At Cam Pha in the north is the coalmine-owner’s dream come true. Here is a seam of anthracite coal of fantastic size lying on the surface, 300 ft wide, 370 ft. deep and over 20 miles long. All that the workers have to do is to shovel the coal into trucks. All the owners have to do is to take the profits. Ocean transport is available in that veritable fairyland of beauty-spots—the islet-studded Bay of Along.

Those who support French colonial policy in Indo-China could also point to the development that has taken place in Cochin China in the south.. In the last 60 years 4,800,000 acres of new land have been reclaimed for agriculture. Swamps have been drained and canals dug; 7 billion cubic feet of land were dredged. Fields under rice cultivation have increased from 912,000 acres in 1868 to 5,760,000 acres to-day. In other provinces even greater increases of land under cultivation has been noted. In all some 12 million acres of tillable soil has been added to the land of Indo-China.

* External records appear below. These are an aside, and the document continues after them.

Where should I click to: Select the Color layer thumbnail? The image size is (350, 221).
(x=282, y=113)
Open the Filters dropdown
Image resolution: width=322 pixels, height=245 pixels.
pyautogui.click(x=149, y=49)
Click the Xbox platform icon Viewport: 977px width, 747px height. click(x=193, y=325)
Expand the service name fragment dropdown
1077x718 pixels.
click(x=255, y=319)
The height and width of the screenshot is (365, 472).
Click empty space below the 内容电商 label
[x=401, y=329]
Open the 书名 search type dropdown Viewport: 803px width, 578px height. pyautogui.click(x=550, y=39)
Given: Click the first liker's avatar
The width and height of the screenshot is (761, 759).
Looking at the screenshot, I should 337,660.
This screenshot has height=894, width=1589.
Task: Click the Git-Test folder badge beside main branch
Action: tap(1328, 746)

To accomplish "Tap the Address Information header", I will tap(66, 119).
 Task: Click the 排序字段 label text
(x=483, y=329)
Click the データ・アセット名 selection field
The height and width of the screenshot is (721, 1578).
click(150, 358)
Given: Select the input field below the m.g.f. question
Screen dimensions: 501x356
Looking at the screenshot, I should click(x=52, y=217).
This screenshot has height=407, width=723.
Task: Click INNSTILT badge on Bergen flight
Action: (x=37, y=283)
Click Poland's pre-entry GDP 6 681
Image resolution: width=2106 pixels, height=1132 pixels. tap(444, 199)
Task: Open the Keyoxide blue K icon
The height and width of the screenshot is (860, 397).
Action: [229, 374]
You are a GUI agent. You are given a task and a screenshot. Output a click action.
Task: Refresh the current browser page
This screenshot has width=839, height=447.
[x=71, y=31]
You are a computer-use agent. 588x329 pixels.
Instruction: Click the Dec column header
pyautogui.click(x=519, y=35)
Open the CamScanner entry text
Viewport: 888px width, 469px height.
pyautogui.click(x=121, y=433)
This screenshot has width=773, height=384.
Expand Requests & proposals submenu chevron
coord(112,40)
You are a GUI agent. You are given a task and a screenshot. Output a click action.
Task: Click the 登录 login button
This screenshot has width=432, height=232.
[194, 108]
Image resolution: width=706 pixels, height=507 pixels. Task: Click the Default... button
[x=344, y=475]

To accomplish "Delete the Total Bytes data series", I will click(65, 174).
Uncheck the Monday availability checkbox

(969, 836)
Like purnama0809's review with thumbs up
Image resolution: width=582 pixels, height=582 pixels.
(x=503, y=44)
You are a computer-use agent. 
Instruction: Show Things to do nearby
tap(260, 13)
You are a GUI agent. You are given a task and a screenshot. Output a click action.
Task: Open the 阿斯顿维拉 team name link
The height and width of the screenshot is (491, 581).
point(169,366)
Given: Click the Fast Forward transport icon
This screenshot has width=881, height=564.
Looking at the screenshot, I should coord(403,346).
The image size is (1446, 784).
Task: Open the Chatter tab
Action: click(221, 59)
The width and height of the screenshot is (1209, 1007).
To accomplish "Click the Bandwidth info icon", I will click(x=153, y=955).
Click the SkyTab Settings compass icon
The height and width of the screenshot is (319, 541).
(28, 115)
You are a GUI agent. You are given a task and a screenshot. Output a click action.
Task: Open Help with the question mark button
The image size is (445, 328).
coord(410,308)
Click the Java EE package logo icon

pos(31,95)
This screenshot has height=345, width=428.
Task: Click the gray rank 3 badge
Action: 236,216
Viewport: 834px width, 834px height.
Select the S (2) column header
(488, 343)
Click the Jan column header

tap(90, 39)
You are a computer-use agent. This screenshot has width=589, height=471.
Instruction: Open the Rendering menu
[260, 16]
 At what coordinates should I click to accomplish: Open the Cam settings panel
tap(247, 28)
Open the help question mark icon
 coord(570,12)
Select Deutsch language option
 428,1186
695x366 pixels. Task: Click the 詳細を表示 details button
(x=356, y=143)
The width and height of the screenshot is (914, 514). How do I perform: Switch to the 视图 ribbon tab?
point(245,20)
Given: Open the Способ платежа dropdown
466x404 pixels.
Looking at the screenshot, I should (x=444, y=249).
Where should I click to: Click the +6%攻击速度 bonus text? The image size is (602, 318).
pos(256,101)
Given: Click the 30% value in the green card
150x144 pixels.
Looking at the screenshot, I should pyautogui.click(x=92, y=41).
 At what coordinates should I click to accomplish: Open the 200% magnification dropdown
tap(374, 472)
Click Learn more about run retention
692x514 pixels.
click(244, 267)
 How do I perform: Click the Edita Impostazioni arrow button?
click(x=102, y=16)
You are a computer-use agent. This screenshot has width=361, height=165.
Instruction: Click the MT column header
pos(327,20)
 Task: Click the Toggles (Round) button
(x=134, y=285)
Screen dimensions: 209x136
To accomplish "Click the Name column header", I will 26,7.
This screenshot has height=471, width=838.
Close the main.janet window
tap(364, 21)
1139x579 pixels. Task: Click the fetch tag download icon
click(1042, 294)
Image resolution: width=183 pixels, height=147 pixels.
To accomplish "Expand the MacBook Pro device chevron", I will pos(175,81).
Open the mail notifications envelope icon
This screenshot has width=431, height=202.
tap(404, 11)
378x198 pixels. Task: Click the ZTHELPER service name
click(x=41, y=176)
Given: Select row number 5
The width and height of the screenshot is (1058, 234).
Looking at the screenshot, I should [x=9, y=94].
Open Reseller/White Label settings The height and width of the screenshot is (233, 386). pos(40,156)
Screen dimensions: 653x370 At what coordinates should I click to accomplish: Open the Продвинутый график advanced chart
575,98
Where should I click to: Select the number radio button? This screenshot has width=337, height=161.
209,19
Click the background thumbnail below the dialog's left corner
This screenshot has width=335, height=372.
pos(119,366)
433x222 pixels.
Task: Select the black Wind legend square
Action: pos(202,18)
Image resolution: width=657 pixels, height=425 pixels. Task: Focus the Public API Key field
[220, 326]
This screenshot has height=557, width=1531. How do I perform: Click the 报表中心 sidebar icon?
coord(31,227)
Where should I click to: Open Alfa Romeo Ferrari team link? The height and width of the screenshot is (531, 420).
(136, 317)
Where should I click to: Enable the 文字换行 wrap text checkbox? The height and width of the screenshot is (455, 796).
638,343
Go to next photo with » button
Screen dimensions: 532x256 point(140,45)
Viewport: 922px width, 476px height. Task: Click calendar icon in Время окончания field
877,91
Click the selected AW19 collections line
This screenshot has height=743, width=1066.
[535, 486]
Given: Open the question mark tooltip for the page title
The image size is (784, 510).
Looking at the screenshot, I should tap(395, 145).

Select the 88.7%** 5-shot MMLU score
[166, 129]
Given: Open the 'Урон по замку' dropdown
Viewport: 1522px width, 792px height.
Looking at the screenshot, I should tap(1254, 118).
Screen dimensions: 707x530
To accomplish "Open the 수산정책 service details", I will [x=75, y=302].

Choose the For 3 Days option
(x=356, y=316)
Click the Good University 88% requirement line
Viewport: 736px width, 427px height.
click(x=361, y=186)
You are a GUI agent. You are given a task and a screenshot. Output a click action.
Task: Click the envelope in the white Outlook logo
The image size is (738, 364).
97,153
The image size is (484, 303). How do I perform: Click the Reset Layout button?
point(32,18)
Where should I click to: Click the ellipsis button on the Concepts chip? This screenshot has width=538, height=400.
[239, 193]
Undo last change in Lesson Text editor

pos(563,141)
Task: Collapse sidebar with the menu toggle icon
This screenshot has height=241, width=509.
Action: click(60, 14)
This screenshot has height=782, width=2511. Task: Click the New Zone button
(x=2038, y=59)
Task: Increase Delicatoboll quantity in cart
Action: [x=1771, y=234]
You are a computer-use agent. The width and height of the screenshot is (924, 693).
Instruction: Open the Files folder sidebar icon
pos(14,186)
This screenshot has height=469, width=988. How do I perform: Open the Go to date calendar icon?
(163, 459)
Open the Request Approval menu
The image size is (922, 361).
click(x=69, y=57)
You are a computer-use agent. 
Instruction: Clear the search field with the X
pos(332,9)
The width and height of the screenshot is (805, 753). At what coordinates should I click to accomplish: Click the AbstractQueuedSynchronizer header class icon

From 1885 to 1940 France invested a total of 5,200 piastres in the country.

Apart from its intrinsic worth, Indo-China has a strategic value arising from its position as a peninsular athwart many of the trade routes to S.E. Asia.

Yet there are people who say that Indo-China is not worth fighting for!

The Workers enter the ring
But it is the workers who drain the swamps, grow the valuable crops and work the mines of Indo-China. It is also they who fight to protect French property which they have created by their own labour or to extend the rights of the rising Indo-China capitalists. But they are not represented at the Geneva Conference and their interests will not even be discussed. Whoever comes out on top in the struggle at Geneva the workers will still be the under-dogs. For them there will be no prize. It will not alter their class position in this capitalist jungle if the French are elbowed out by a native ruling-class.

The Socialist movement alone has a working-class policy which would give a knock-out blow to all of the exploiters and throw the whole lot of them out of the ring for all time. Then will the fullness of the earth and the valuable cultures of all peoples be freely avail- able for the whole of mankind. Socialists have a slogan which in its pithy way expresses our ideas—Workers of the world unite. You have only your chains to lose you have a world to win.